Diamonds and Rust: Galaxie 500- Today


Debut album Today is probably Galaxie 500’s finest collection of songs. The listener is spared no introductory niceties being thrown straight into “Flowers” – the archetypal Galaxie 500 elegy and an ode to lunacy – and is edged out uncompromisingly with closer “Tugboat”, the bands’ first single and the lovelorn highlight of their first long-player. In between the two standard bearers of their back catalogue, Galaxie 500 reveal a troupe of songs that, against all odds, manage to stand in equal stead with the brilliant first and final songs.

Calmly schizo-circulating from the dourly sweet (“Pictures”, “It’s Getting Late”) to the upbeat (“Parking Lot”) and through to melodious downcast pop (“Oblivious”, “Temperature’s Rising”), Today is a cacophonous patchwork of rough gems, yet it possesses an accomplished and distinctive identity that holds it all together. Though primitive (perhaps even more so than their second and third albums) the scope of their creativity seems completely unrestrained by their apparent musical limitations – their instrumental (which goes by the name “Instrumental”) showcases the wistful Galaxie 500 sound at its most innovative and achingly beautiful, while their cover of Jonathan Richman’s “Don’t Let Our Youth Go To Waste” is completely invigorating with scathing guitars and a grippingly rhythmic, almost tribal backing.

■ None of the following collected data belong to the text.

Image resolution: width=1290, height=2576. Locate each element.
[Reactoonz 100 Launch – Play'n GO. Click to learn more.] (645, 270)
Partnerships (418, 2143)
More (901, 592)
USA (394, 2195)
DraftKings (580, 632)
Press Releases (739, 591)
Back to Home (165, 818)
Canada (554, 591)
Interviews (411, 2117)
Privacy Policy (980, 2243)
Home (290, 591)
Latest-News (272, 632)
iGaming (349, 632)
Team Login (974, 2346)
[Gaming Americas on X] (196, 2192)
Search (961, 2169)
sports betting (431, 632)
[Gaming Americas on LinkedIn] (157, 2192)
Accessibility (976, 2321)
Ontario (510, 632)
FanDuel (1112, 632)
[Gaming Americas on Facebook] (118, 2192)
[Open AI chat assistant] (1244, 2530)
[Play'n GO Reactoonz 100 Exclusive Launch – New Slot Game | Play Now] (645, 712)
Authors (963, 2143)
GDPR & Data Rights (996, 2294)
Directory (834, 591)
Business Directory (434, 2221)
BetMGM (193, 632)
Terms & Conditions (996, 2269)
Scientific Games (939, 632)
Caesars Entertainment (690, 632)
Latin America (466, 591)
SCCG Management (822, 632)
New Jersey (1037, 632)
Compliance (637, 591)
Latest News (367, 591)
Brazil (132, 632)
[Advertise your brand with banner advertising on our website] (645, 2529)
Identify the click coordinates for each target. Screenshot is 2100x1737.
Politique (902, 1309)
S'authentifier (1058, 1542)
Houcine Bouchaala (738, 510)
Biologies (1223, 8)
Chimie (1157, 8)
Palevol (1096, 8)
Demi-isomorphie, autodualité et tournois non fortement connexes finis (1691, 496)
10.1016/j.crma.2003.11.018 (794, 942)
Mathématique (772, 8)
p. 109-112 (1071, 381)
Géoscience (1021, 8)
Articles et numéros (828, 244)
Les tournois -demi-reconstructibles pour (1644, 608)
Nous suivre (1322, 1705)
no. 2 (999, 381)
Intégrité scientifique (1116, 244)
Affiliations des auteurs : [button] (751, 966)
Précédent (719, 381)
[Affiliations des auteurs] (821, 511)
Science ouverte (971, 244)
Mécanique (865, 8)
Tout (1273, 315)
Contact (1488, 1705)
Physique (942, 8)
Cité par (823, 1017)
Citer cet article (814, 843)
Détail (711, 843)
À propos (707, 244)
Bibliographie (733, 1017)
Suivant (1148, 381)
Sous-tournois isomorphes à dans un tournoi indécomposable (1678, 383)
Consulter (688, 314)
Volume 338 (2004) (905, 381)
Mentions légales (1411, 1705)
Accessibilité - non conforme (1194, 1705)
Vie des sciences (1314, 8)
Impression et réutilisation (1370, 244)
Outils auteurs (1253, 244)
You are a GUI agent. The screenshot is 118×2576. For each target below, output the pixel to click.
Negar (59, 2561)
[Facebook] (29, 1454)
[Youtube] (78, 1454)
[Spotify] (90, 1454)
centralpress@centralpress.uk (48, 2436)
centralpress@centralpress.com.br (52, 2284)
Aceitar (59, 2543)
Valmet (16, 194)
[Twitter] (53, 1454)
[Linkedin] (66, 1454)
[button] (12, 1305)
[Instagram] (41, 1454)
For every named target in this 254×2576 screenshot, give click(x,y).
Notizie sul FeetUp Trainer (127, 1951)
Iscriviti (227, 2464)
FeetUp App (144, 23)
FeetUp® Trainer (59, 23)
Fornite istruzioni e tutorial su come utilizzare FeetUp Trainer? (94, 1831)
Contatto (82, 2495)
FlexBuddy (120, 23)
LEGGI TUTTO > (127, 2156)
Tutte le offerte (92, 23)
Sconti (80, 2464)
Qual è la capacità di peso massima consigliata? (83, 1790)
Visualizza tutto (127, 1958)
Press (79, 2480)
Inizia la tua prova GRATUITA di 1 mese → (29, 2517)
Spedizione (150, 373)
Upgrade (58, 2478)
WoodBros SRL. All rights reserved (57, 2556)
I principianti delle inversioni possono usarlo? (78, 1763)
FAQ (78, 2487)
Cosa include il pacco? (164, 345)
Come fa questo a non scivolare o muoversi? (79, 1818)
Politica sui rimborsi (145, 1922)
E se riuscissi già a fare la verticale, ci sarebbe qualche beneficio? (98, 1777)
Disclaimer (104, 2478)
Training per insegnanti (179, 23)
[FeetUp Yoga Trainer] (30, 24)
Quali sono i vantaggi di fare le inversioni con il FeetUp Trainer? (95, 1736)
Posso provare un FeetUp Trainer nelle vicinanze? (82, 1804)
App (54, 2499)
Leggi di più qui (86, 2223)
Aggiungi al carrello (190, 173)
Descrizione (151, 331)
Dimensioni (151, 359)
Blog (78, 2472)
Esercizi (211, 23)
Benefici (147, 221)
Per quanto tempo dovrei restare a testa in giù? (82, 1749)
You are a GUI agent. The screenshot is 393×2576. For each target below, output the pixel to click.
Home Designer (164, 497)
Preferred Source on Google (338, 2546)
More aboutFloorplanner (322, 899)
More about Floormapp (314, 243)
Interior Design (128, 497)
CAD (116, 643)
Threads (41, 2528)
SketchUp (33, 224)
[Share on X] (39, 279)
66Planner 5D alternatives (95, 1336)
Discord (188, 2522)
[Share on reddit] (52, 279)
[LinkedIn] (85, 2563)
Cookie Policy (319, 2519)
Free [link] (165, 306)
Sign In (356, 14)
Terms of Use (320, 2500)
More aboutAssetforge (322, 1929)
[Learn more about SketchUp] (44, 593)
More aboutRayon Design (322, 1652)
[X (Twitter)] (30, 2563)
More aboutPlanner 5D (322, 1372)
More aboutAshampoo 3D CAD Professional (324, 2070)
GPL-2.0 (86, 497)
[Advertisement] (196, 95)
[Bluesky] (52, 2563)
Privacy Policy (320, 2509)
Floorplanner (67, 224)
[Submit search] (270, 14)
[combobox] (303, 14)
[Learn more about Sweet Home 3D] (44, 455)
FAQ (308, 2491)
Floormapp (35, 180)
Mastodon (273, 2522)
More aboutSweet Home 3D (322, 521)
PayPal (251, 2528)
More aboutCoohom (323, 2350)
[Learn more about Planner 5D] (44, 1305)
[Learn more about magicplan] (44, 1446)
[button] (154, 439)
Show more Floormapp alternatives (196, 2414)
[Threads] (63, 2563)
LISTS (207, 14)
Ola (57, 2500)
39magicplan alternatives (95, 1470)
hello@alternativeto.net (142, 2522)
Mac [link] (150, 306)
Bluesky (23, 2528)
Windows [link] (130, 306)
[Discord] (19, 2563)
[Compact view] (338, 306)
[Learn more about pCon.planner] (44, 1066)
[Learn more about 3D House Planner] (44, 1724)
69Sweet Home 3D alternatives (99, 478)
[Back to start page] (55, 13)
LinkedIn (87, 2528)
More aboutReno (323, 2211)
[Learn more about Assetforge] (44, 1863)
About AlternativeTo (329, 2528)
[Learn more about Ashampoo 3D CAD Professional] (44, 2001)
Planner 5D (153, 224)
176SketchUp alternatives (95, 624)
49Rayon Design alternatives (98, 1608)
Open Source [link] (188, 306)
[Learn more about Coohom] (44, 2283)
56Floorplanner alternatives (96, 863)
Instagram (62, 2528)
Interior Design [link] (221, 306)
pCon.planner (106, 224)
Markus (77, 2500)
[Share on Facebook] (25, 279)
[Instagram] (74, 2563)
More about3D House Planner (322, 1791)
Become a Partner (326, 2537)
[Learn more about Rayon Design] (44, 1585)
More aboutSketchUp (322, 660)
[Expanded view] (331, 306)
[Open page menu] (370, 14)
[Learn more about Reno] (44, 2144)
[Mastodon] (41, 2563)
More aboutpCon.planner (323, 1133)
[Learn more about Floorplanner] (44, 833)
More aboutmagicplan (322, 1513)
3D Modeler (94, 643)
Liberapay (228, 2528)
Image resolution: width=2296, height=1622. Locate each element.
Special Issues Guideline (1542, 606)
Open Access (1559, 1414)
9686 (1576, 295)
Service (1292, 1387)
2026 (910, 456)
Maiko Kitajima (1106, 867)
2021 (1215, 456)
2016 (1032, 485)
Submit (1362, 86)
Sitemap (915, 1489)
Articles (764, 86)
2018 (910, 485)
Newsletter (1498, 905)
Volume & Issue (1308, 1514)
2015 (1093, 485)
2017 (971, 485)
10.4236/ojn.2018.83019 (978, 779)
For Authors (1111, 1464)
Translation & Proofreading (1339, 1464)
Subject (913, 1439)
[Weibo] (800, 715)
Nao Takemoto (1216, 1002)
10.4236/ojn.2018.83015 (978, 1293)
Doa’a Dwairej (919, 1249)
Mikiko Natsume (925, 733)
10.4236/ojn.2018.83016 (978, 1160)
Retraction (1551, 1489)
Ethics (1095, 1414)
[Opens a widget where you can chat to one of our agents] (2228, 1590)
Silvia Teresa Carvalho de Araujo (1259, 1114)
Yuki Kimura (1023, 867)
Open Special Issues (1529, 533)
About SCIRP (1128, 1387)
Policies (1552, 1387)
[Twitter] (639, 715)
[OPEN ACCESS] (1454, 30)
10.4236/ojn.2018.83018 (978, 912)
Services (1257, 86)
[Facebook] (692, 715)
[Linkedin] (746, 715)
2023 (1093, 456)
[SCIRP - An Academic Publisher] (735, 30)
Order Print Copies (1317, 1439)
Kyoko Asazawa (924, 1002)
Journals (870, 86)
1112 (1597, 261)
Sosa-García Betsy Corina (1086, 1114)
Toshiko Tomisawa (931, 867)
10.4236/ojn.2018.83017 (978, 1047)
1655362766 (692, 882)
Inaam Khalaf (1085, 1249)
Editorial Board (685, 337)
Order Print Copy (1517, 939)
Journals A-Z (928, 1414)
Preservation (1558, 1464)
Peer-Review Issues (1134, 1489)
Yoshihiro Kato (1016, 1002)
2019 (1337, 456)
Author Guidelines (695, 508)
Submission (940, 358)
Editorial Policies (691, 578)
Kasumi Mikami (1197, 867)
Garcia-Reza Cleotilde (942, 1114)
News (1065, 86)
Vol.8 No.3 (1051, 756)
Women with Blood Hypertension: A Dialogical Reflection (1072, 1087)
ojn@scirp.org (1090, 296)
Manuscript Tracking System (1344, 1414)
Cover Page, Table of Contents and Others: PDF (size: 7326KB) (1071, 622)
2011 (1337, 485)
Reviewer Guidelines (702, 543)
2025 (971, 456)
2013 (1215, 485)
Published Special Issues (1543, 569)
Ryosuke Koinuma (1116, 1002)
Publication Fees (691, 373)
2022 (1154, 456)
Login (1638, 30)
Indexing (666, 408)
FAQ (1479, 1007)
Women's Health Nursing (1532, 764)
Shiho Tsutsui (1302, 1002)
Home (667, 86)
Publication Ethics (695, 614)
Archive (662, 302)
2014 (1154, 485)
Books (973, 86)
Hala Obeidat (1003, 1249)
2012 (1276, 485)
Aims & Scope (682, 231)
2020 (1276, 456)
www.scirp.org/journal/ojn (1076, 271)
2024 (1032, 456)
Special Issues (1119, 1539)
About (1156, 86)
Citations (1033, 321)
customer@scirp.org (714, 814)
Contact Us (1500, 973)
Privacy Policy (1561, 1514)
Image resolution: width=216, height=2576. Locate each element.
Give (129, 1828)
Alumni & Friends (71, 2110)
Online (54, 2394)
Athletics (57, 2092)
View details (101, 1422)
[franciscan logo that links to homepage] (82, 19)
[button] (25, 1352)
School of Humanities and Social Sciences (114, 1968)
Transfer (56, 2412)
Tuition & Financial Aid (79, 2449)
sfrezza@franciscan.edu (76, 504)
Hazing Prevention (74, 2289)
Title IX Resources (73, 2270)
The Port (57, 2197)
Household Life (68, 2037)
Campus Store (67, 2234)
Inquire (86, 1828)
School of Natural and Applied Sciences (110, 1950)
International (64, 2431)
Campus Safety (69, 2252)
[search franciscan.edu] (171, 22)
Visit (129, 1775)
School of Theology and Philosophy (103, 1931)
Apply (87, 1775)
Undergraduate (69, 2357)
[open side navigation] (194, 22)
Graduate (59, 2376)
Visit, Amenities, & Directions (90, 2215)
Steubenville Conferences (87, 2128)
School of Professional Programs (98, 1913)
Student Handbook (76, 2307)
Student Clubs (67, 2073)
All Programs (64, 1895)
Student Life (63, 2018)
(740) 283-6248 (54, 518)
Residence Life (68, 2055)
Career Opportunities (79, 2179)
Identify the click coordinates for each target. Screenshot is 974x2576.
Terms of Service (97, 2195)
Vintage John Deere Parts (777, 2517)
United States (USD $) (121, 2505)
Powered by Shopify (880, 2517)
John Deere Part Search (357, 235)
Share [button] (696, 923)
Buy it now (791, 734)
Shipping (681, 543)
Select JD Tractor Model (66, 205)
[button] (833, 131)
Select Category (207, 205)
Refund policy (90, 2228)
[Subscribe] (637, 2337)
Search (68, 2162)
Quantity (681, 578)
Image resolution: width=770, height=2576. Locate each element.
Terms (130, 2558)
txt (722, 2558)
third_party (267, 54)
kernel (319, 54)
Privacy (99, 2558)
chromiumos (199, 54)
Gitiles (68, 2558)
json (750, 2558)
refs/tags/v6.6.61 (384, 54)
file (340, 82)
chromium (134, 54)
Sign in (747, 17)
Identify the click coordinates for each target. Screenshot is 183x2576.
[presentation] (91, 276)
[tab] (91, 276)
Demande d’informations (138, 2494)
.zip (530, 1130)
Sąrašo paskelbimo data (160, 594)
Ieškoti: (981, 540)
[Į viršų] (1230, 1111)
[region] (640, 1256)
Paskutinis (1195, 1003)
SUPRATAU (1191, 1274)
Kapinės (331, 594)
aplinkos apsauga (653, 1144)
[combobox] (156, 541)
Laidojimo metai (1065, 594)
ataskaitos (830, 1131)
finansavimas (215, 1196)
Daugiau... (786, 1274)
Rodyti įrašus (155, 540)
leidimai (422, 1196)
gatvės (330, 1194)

Just as most great covers reinvent the original, here Galaxie 500 manage to do so by firmly stamping their own sound in place.

Across the record, Galaxie 500 introduce the key basic ingredients of what remains so stridently in place along the course of their catalogue – Wareham’s vocal steady yet maddening, his guitar raw and free, his lyrics firmly rooted in the disconsolate and the absurd; Yang’s bass as elegiac as her vocal would later prove to be; Krukowski’s drumming visceral, percussive, commanding. Complemented by the compulsory bonus track, a lulling and downright mesmeric song called “King Of Spain” which sees Wareham’s vocal at its dissonant best, Today is as inescapably brilliant and vital now in 2015 as it was in 1988.